As played by Sophie Russell, his wife Jess is flint striking steel; sparks fly off her, fire starters. She rages at the ways in which women are cultured into submission, greets Jimmy’s plaintive moans with derision, and occupies the voice of reason – not least in the quiet moment when she asks Jimmy whether her own story of abuse was his to tell. Not only tell but claim a victimhood within, soliciting sympathy in describing “how it affected me”. And again, the brilliant thing about Jimmy here – in Neilson’s writing, and in O’Neill’s flawless performance – is how close he comes to not being a parody at all. I know this man. I’ve heard him say exactly these things about his difficulty with masculinity, the ways in which, within patriarchy, men “are victims too you know”. It’s true: they are. But they’re also still the site of power – even if they don’t hold it personally, they hold it societally. And it’s that slippage Neilson sticks his hands into, right up to the elbows.
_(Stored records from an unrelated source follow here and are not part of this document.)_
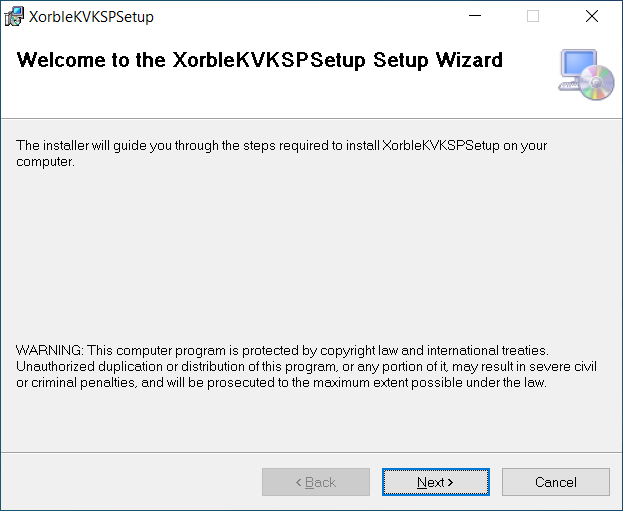The image size is (623, 511).
Task: Click the grayed-out maximize button
Action: 533,16
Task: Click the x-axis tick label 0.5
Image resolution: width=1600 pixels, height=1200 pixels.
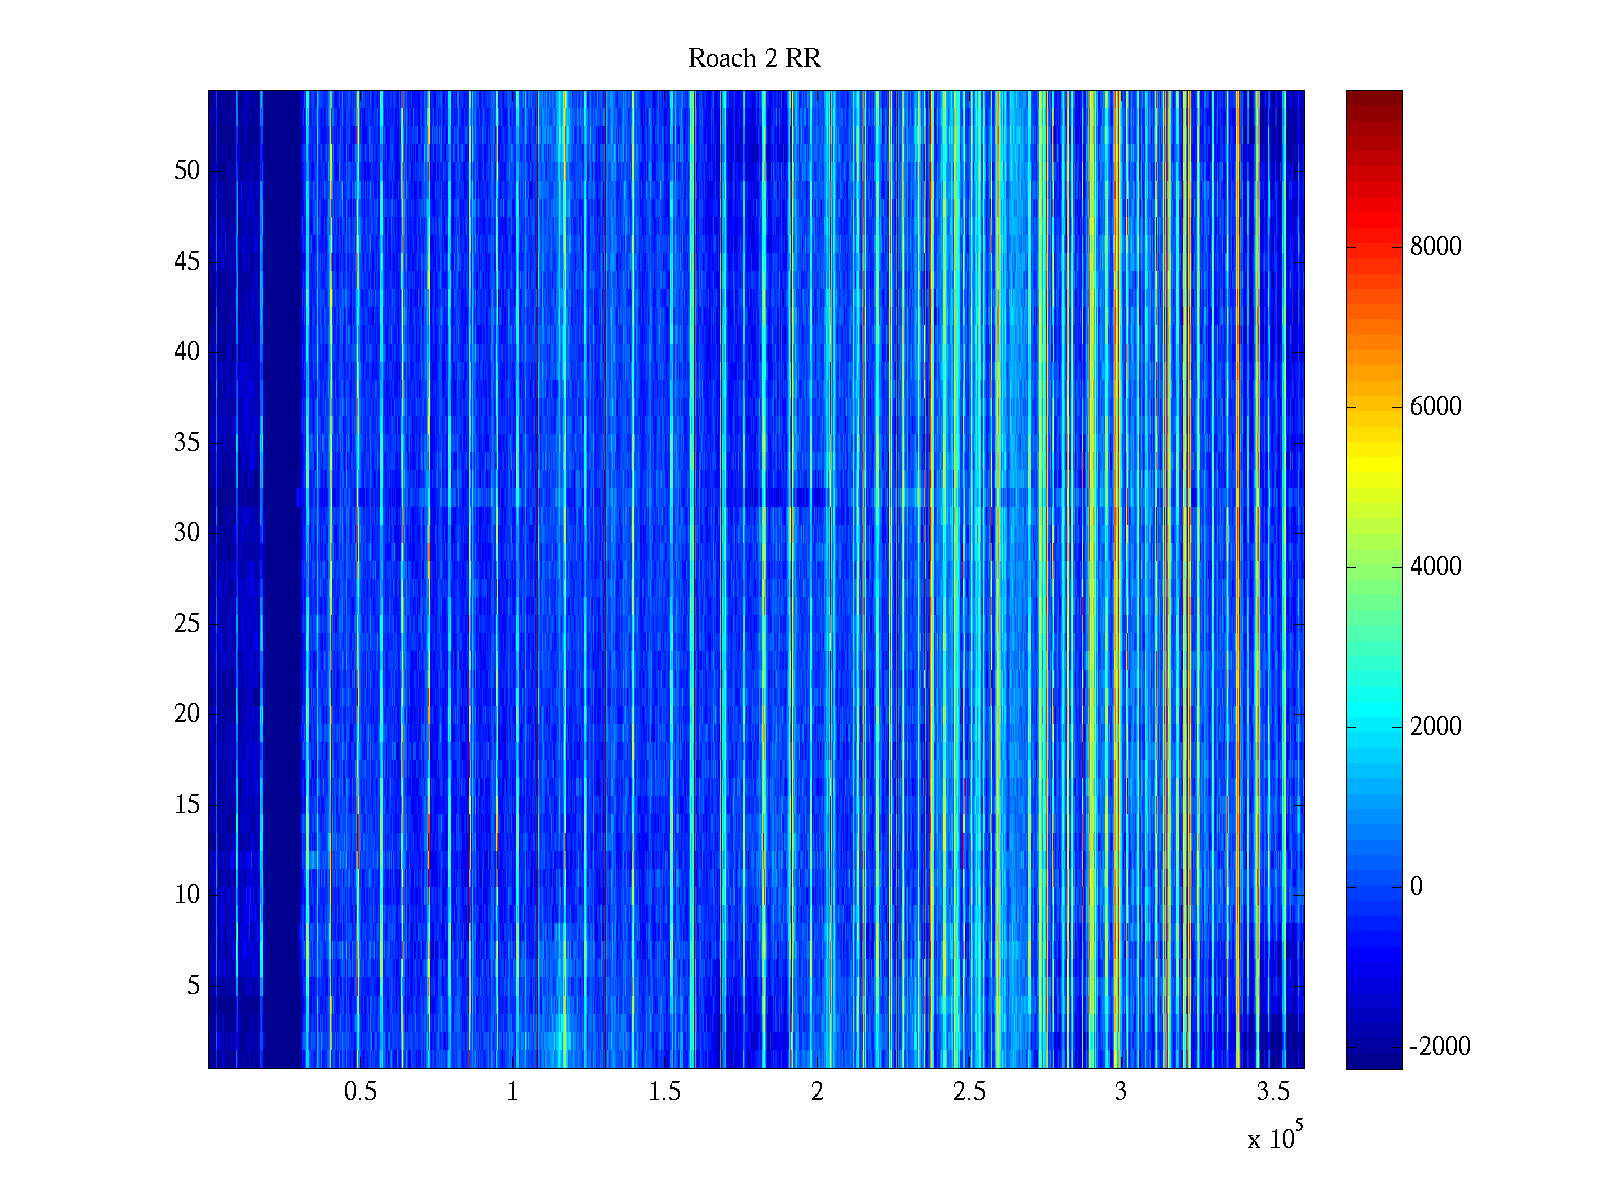Action: (360, 1092)
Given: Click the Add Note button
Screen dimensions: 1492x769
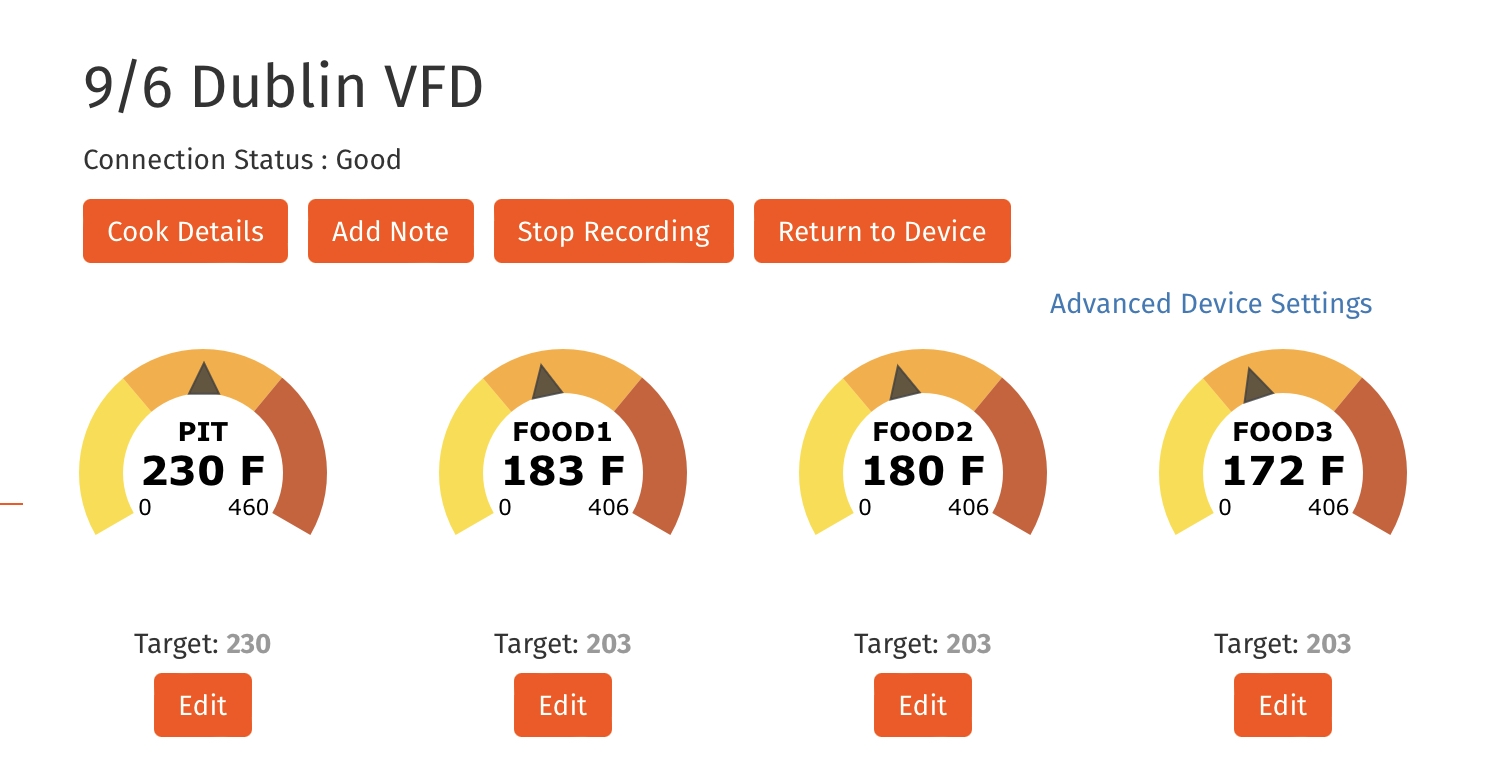Looking at the screenshot, I should point(390,231).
In the moment of watching The Prudes I thought it was clever, astute, the right side of everything. Not as funny as I wanted it to be, perhaps, but sufficiently nuanced to give plenty to think on. But the further I drift from it, the less sure I feel. I read Lyn Gardner’s negative review and instantly disagreed with her: there’s plenty about masturbation, porn, fantasy, consent, it’s just murky, choosing to suggest rather than say, and leaving plenty of space for interpretation. But one line of hers keeps ringing in my head: “Until pretty recently, most theatre was about men; one of the problems with The Prudes is that it is mostly all about Jimmy.” She’s right. It is.
And in a sense that’s fine. I really like Anthony Neilson – more than that: my review of Unreachable ended with me declaring I love him. Even as part of me wonders what a Royal Court season might look like if it didn’t so studiously maintain a gender balance, if the balance it sought instead were between women playwrights of different ethnicities, sexualities, ages, etc, I know such a season would require men like Neilson not being programmed. I don’t want that. Do I?
I think about that expression that flickers across O’Neill’s – Jimmy’s – face at the end of The Prudes. That brief revelation of triumph. Jess has tried to outmanoeuvre him, she’s even drugged him with viagra in an attempt to get him to have sex with her. Neilson’s joke is that she gives up: she has a headache. But Jimmy’s triumph is in maintaining the status quo. It’s sex on his terms, or not at all. Thank you for loving me, he says. I still love Anthony Neilson. But I wonder what that means I let him get away with.